To quote Ellison from his Sunday night gig, you couldn't make this up.
Then came licensing. In the wake of Oracle VM this week, "will you reconsider licensing, because with every feature Oracle is becoming expensive"?
The problem, according to Ellison, is not Oracle's per-user or per-processor charging or its fiendishly confusing calculations - it's you, the customer, who's stupid for having lots of little licenses and for not buying in bulk with one license.
"We'd much rather sit down with a customer and agree a company license - use as much as you need. Unlimited License Agreement (ULA) is our preferred license agreement.

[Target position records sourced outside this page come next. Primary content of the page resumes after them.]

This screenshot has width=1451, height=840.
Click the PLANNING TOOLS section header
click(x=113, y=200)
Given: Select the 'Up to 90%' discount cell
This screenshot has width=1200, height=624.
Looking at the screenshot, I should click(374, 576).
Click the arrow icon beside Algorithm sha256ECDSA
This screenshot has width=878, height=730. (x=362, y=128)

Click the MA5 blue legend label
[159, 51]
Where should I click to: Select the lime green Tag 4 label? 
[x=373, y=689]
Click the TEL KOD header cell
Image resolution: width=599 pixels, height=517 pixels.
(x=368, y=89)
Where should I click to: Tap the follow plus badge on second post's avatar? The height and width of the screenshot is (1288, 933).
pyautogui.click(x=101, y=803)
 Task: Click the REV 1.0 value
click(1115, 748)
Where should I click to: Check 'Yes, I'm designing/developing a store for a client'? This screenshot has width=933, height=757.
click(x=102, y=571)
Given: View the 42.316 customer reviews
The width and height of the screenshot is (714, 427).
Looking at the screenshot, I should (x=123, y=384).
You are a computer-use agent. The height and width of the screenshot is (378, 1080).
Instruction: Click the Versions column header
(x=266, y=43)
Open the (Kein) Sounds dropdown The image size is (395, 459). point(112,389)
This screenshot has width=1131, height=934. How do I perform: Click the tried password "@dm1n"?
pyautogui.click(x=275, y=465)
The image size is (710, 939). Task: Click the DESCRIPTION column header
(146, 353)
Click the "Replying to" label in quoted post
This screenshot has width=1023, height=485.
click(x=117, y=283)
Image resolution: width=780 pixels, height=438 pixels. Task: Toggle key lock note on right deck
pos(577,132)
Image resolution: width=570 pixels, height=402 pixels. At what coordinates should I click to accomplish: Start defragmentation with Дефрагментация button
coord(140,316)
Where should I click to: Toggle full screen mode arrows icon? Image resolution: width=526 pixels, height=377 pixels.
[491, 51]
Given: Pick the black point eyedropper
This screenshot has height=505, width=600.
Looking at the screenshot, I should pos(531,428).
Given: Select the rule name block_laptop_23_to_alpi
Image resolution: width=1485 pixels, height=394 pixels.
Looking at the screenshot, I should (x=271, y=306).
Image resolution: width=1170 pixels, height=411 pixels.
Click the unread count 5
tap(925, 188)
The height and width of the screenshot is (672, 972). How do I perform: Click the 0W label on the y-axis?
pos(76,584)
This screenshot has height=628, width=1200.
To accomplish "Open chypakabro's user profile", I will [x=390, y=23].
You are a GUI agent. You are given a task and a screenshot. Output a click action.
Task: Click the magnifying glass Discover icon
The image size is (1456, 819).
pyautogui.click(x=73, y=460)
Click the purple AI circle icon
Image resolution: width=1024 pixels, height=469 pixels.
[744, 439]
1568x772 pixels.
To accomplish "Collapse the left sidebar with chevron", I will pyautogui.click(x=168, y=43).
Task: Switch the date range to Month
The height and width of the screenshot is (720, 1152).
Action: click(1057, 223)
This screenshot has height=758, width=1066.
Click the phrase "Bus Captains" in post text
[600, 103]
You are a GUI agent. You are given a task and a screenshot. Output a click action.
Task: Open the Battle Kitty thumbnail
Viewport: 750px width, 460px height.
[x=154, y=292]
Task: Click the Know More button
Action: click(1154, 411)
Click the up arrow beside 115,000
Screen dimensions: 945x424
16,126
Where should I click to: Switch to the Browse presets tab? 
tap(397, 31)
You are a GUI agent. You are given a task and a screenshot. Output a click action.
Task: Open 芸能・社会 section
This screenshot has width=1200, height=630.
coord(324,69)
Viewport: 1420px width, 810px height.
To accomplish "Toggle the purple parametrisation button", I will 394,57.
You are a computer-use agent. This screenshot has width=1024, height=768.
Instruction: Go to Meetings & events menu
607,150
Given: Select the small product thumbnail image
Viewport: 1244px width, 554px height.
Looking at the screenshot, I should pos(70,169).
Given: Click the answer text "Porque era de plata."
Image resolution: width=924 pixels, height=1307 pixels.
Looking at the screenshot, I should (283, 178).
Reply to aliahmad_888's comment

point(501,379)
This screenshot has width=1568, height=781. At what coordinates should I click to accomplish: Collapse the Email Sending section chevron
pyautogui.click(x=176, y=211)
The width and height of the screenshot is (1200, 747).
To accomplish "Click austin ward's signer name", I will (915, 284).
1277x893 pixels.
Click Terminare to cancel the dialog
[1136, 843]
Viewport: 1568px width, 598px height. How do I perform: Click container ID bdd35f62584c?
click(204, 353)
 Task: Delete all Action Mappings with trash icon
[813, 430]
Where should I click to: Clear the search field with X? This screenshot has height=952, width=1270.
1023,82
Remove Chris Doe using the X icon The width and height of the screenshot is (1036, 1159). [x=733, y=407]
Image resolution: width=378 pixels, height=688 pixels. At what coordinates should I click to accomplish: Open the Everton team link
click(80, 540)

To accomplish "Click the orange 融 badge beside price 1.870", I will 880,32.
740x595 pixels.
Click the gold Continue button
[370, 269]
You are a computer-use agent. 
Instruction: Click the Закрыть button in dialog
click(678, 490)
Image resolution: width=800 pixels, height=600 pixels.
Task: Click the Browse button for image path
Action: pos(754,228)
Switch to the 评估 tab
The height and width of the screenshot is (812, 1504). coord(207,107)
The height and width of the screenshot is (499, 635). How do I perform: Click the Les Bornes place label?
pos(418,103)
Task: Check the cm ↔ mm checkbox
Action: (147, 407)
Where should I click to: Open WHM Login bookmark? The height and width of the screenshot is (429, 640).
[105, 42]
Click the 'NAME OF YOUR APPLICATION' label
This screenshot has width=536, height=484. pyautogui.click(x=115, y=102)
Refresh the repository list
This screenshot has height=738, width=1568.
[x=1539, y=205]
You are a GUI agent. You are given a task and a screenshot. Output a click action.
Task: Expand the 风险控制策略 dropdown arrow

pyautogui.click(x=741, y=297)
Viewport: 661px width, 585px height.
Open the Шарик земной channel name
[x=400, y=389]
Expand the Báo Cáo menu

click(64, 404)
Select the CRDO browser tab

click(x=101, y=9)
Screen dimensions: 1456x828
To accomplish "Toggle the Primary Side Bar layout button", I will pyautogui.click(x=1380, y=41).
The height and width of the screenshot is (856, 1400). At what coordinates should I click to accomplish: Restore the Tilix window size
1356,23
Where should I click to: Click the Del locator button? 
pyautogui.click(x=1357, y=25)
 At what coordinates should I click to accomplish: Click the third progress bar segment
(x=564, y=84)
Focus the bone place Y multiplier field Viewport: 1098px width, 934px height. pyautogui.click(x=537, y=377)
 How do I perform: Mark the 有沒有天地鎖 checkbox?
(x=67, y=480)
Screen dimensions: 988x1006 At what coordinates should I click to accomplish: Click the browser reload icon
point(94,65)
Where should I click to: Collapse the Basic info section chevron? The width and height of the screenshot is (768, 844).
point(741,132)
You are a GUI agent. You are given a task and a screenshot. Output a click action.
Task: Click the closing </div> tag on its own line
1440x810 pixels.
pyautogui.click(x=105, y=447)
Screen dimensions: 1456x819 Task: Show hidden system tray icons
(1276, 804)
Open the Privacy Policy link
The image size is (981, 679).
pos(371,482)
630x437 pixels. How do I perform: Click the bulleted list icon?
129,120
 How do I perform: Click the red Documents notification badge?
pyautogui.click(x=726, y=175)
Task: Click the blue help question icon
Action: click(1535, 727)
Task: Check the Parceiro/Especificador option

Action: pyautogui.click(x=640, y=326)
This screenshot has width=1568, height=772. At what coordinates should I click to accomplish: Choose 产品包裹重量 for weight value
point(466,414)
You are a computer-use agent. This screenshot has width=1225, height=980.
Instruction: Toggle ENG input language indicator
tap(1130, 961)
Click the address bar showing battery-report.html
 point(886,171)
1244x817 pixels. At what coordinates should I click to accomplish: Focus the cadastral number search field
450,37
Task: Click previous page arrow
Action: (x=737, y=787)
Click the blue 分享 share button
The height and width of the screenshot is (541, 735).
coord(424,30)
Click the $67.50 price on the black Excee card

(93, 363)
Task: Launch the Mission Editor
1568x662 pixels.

"People used to think ULA was the prerogative of large customers. That's not the case. We are doing ULA with medium and smaller customers. Please talk to your Oracle sales person about going away form per processor or per person," Ellison advised.
This would be the ULA Gartner has warned customers over.
And, sorry if you've had to remove CPUs from your server because it's too expensive to use Oracle, as one audience member admitted, because it's too complicated for Oracle to re-work the numbers. "I agree there are certain cases where people swap out the processor," Ellison sympathized. "If you are on a very old machine, that's probably one scenario our licensing policy doesn't consider."
However, change to make everyone in all scenarios happy is "so enormously complex it's impossible to implement".
The lowest point in Ellison's working of the room, though, had to be when the billionaire CEO put one timid speaker in his place, not for not getting Fusion, not for not liking Oracle licensing, and not for disliking the fact he has to gut his server just to keep Larry's BMW-sponsored racing yacht afloat.
It was for "feeling happy" that some of the money he spends on a Microsoft product will help "fight disease" through the Bill and Melinda Gates Foundation.
"Let me respond," Ellison said cutting the customer off before moving on. "Bill Gates was very generous. He gave a lot of Microsoft stock to the foundation a long time ago and they sold the stock... If you think, when you buy a copy of Microsoft Office tomorrow, that the money is going to some guy in the Andes you're very much mistaken."